Freedom of Information Hack: Get Your Gmail at Work
Update March 8, 2010. If you have access to a web server, see my recommended approach here.
Update June 16, 2009. This hack is no longer working. The “maximize” button that allowed entry into the expanded Gmail interface seems no longer available. No doubt the sandbox is somewhat volatile. Harrumph.
Original post >>>
I experienced information culture shock when I went from working at home to working in a business office. Most significantly, I lost access to my personal email. Personal email is my daytime connection with my family and it is an organizational tool, with my inbox serving as my to do list. It boggles my mind that personal email is filtered since it serves no valid security purpose – viruses can still come through work email, the web, or sneakernet.
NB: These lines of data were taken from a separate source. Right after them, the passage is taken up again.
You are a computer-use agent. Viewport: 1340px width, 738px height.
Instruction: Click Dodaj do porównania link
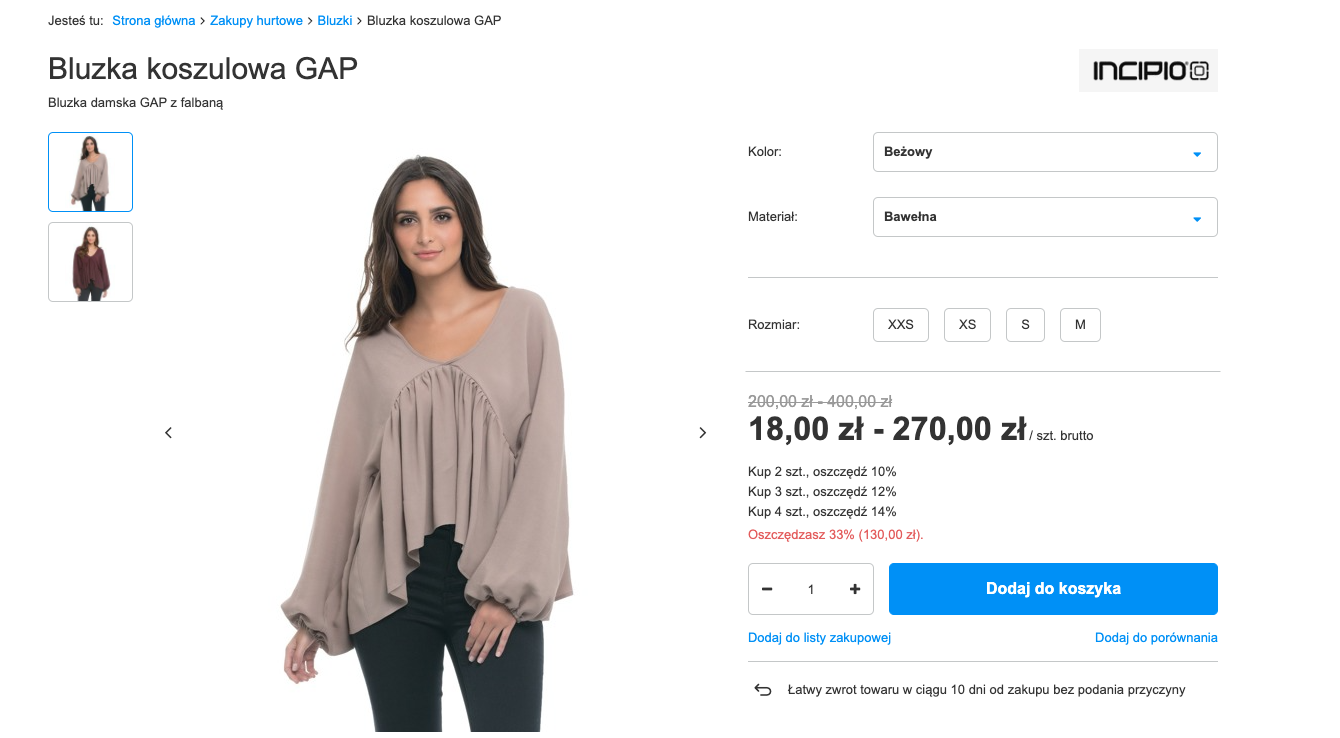pyautogui.click(x=1156, y=638)
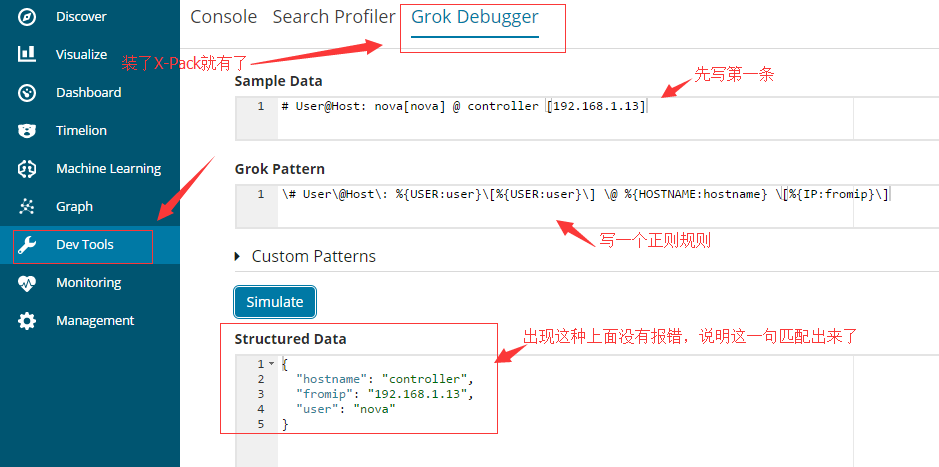Open the Search Profiler tab

click(333, 17)
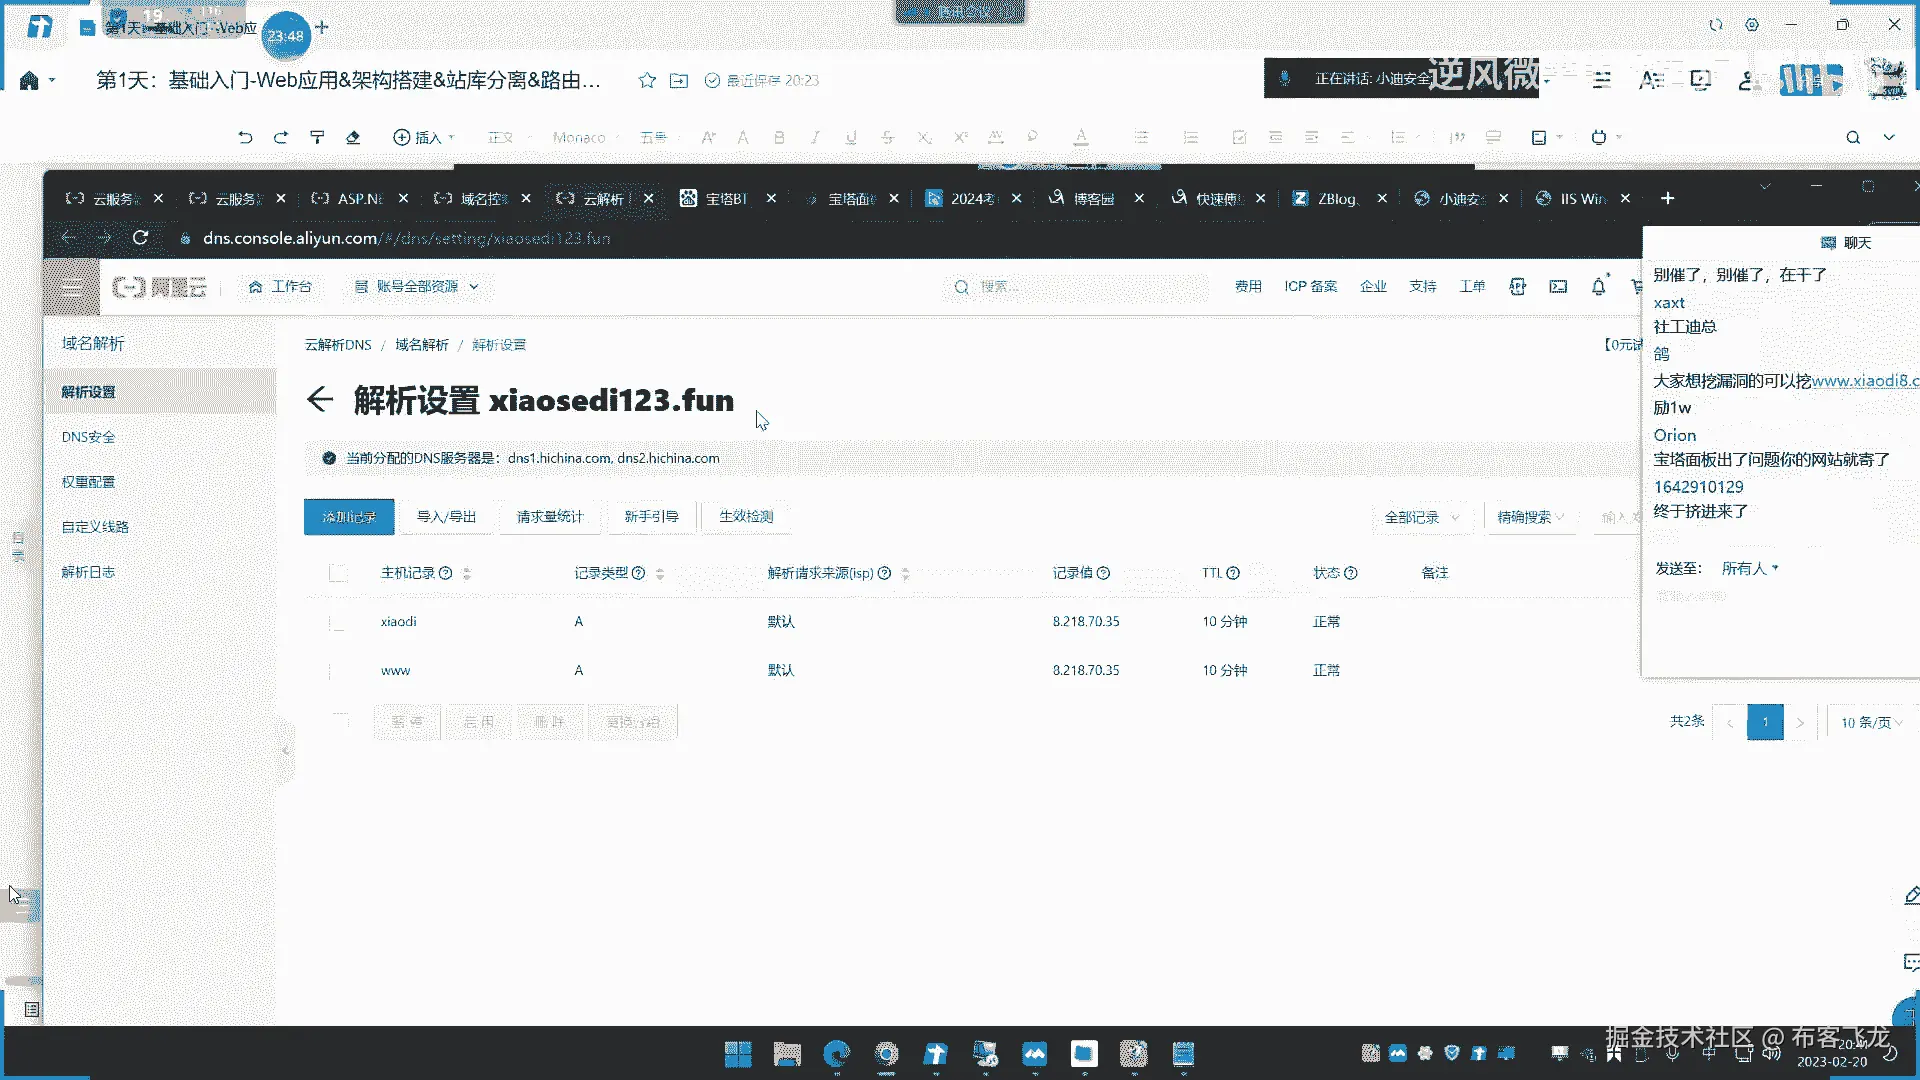Viewport: 1920px width, 1080px height.
Task: Click the undo icon in editor toolbar
Action: [245, 138]
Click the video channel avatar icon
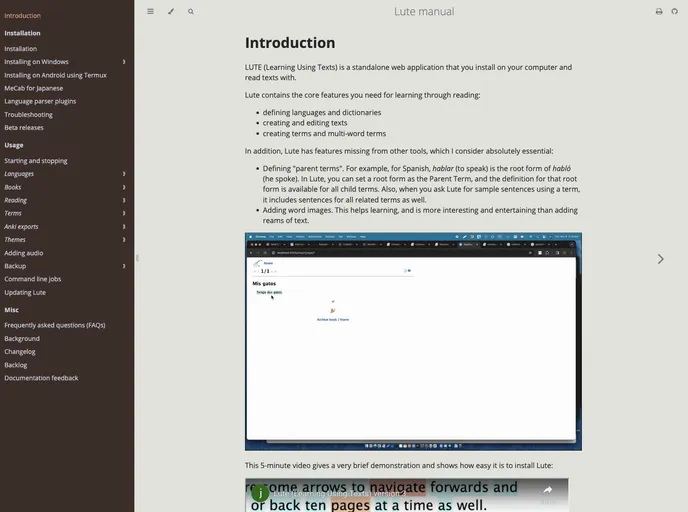This screenshot has width=688, height=512. (260, 493)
If it’s time wasting they are worried about, I can more effectively waste time surfing the web than peering through my email.
I am no small hack, but every effort I made to access my Gmail account failed. The recommended hacks available on the web may have worked once upon a time but are now stale. Address variants were denied. Portable apps could not access mail servers. Anonymous address sites were no longer available. Gmail APIs no longer work. The best I could do was see the first dozen or so words of my email when I embedded a Gmail gadget in iGoogle. Yes, I could have bought a Blackberry, but the cell signal is weak two floors below the earth.
Today, I accessed my full Gmail account. I cannot take credit. A bright hacker figured it out. Google is working on a new iGoogle look. You can try it in advance using the iGoogle sandbox. It is intended for developers but anyone can sign in with their Gmail account. Once you do, you will see the new iGoogle look. Maximize your Gmail gadget, and you have full access to your Gmail. If you use other web-based mail clients, you can access them via a Gmail account.
Likely this arrangement works because the sandbox address does not have the word ‘mail’ in it to be trapped by a filter. And no one is going to filter plain old Google are they? Hope it stays this way after the new iGoogle goes live.